I've figured out a solution that worked for me...

If you have a list item (or div) containing only the link, and let's say this is for social links on your page to facebook, twitter, ect. and you're using a sprite image you can do this:

<li id="facebook"><a href="facebook.com"></a></li>

Make the "li"s background your button image

#facebook {
   width:30px;
   height:30px;
   background:url(images/social) no-repeat 0px 0px;
}

Then make the link's background image the hover state of the button.

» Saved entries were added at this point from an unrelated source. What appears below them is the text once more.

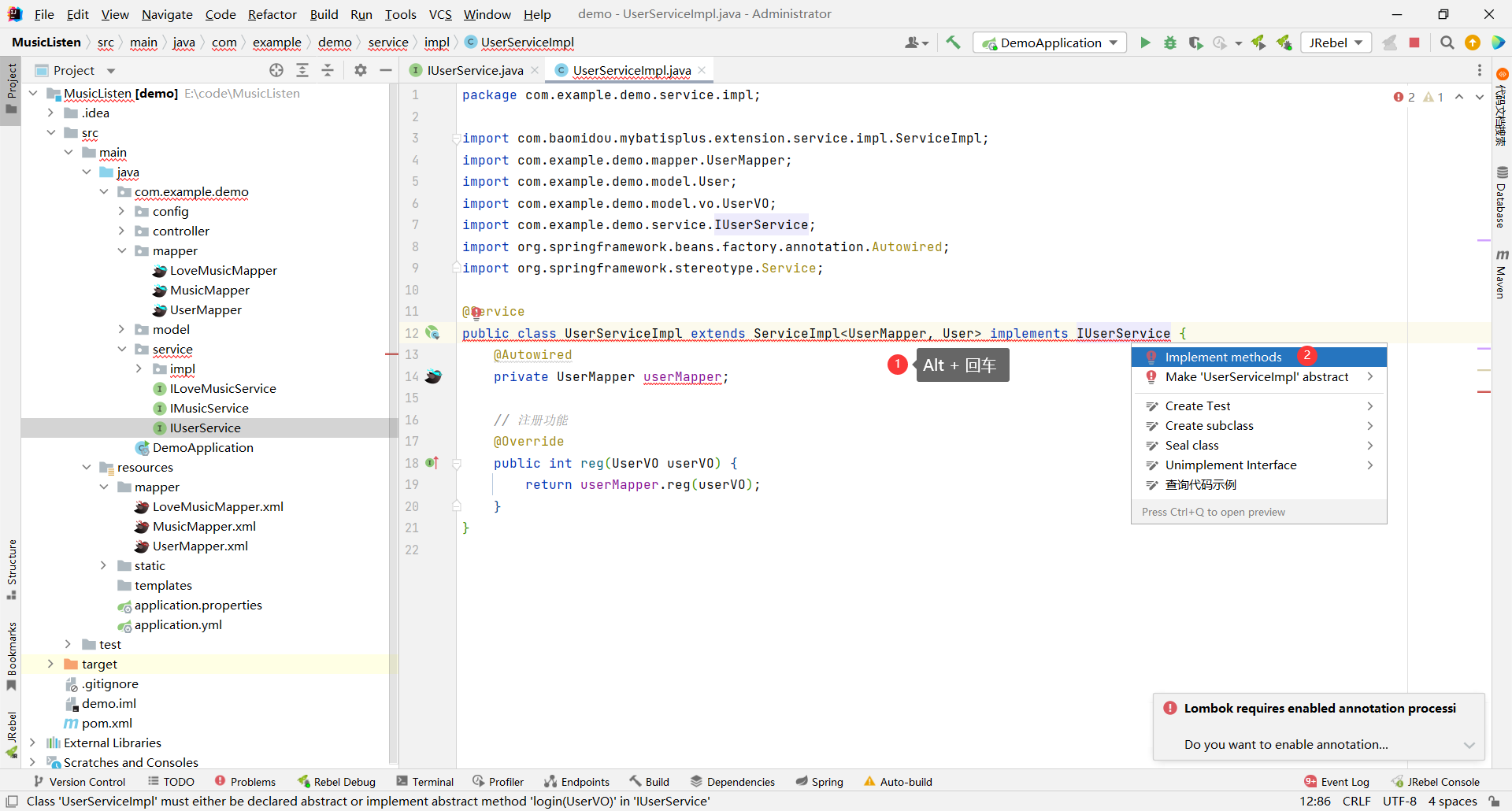Click Collapse All icon in Project panel
Viewport: 1512px width, 811px height.
[328, 70]
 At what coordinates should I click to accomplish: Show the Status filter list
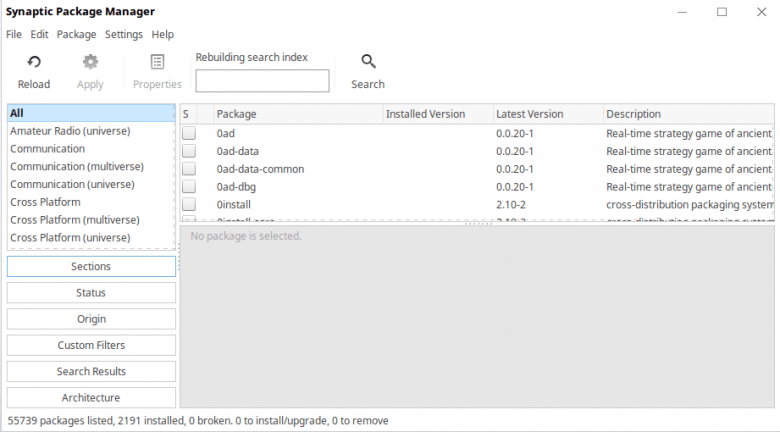(91, 293)
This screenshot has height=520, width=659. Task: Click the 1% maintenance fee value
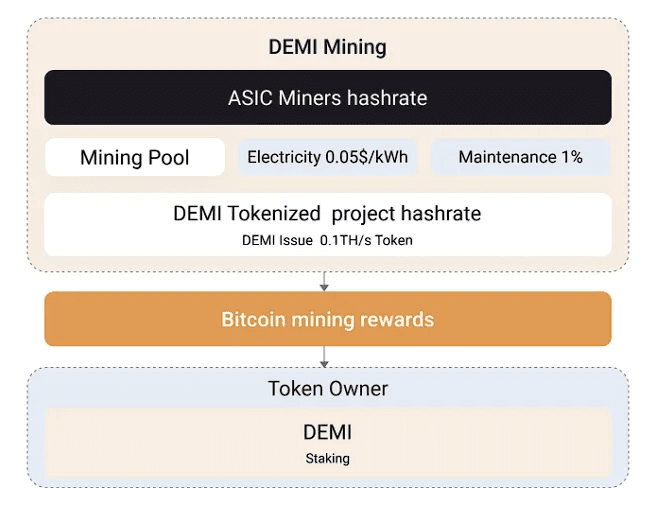(x=572, y=157)
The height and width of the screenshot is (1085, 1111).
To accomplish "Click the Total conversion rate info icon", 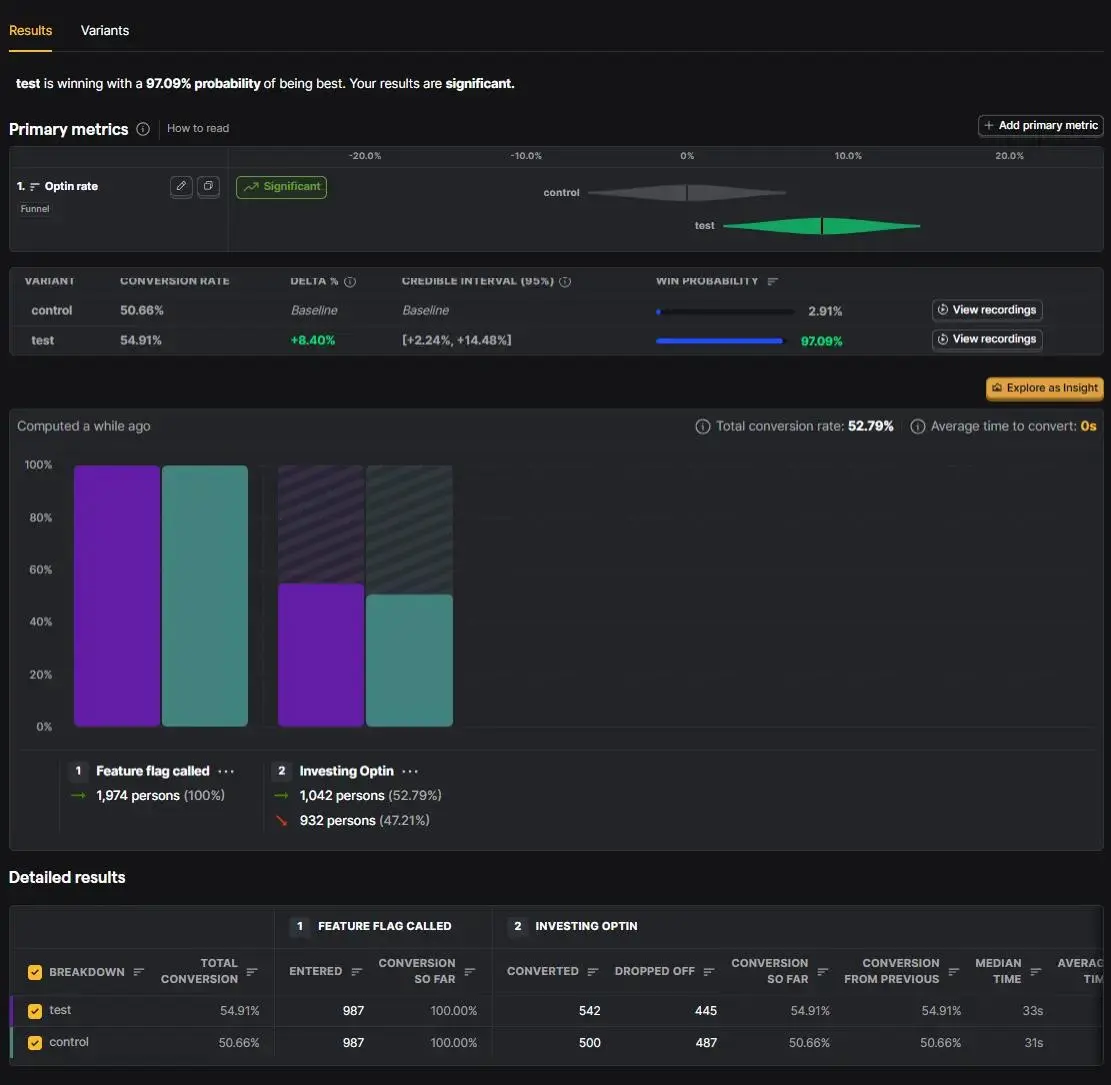I will (x=702, y=426).
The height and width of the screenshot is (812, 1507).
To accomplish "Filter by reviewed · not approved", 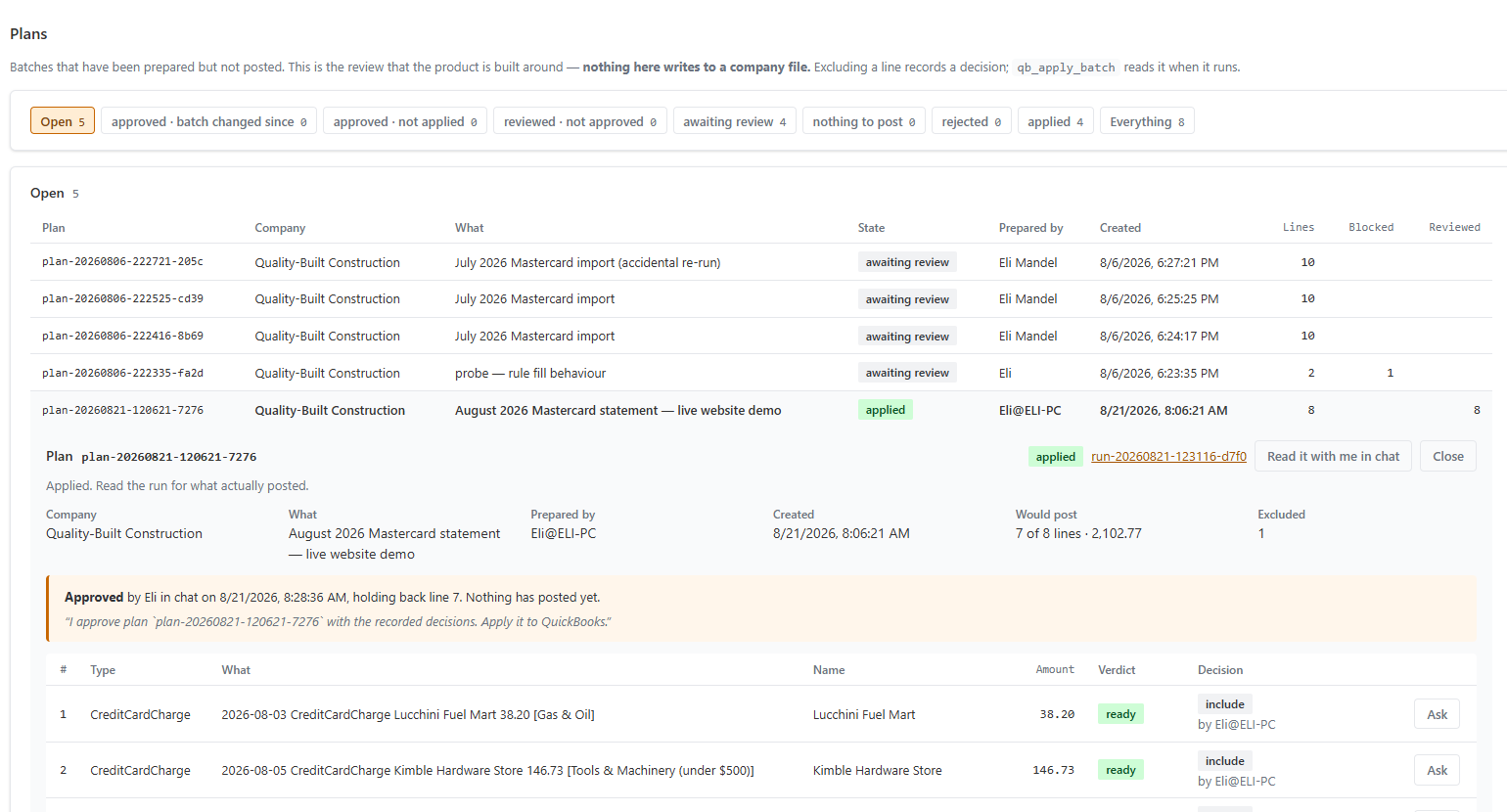I will point(580,121).
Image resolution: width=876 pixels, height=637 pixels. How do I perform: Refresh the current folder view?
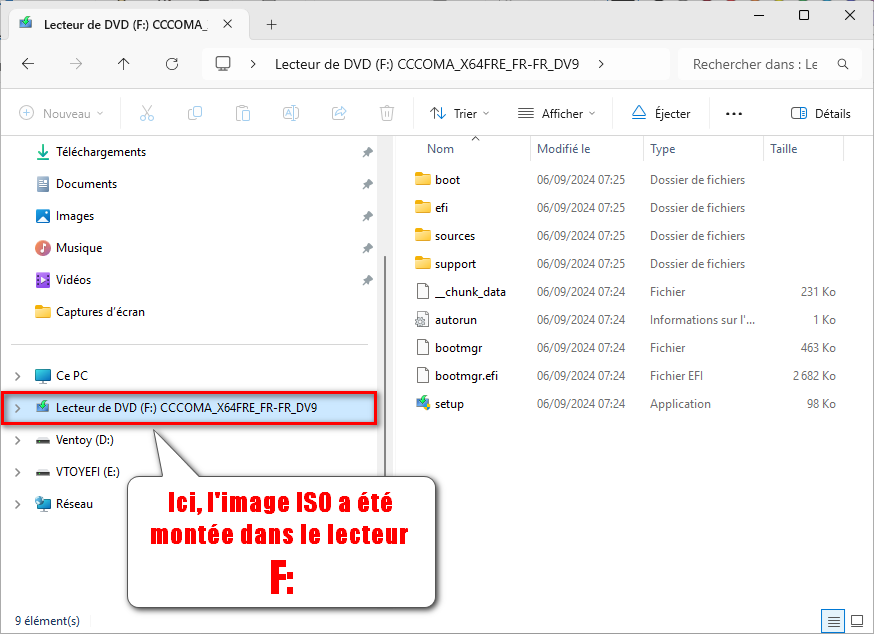pos(172,64)
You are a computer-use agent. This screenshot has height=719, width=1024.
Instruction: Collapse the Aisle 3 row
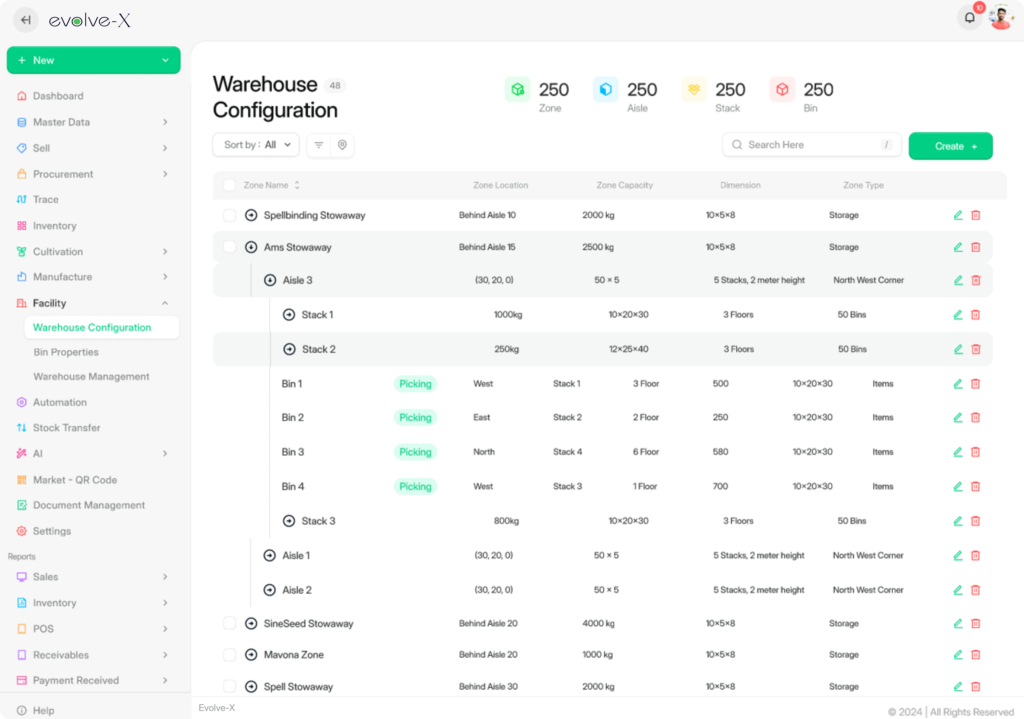coord(270,281)
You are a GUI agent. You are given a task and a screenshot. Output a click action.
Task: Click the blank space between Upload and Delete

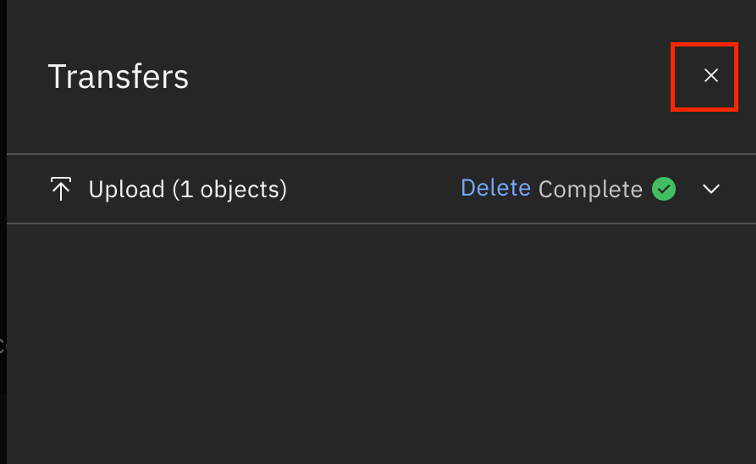coord(372,189)
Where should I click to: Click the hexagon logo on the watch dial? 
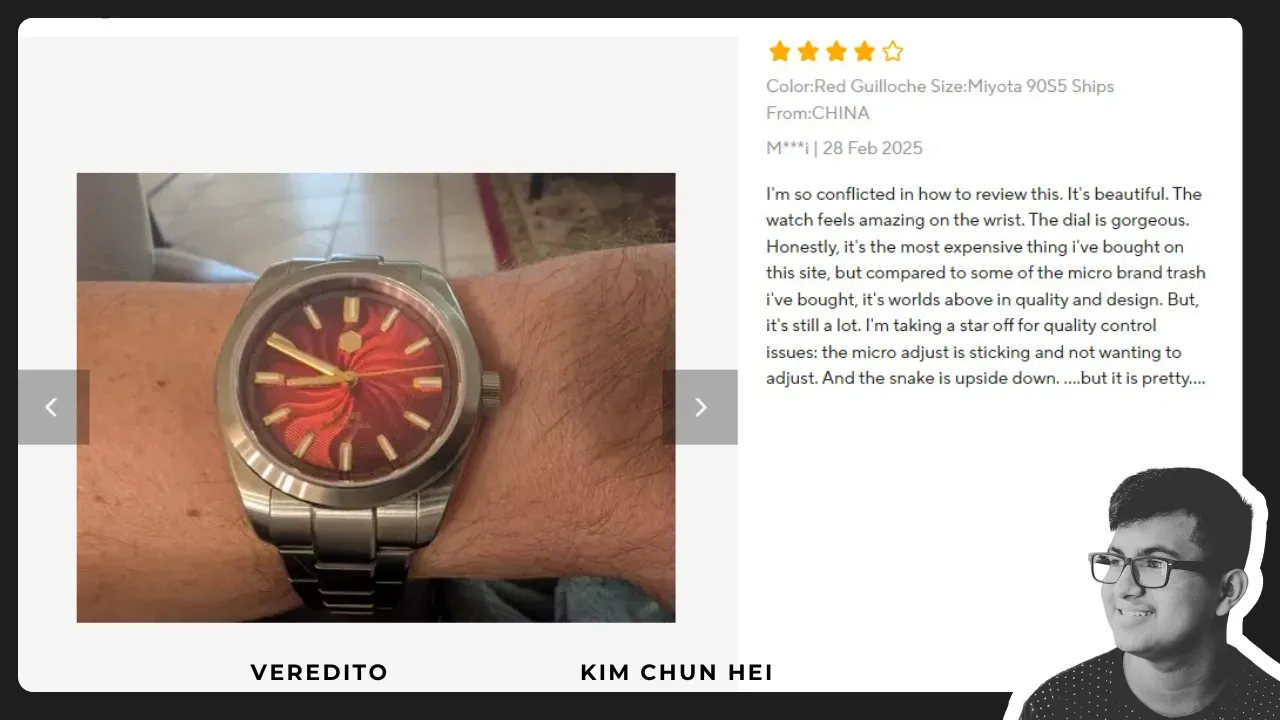pos(349,341)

Also add the opacity attribute to this and set it to 0.

#facebook a {
   display:inline-block;
   background:url(images/social) no-repeat 0px -30px;
   opacity:0;
}

Now all you need is "opacity" under "a:hover" and set this to 1.

#facebook a:hover {
   opacity:1;
}

Add the opacity transition attributes for each browser to "a" and "a:hover" so the the final css will look something like this:

#facebook {
   width:30px;
   height:30px;
   background:url(images/social) no-repeat 0px 0px;
}
#facebook a {
   display:inline-block;
   background:url(images/social) no-repeat 0px -30px;
   opacity:0;
   -webkit-transition: opacity 200ms linear;
   -moz-transition: opacity 200ms linear;
   -o-transition: opacity 200ms linear;
   -ms-transition: opacity 200ms linear;
   transition: opacity 200ms linear;
}
#facebook a:hover {
   opacity:1;
   -webkit-transition: opacity 200ms linear;
   -moz-transition: opacity 200ms linear;
   -o-transition: opacity 200ms linear;
   -ms-transition: opacity 200ms linear;
   transition: opacity 200ms linear;
}

If I explained it correctly that should let you have a fading background image button, hope it helps at least!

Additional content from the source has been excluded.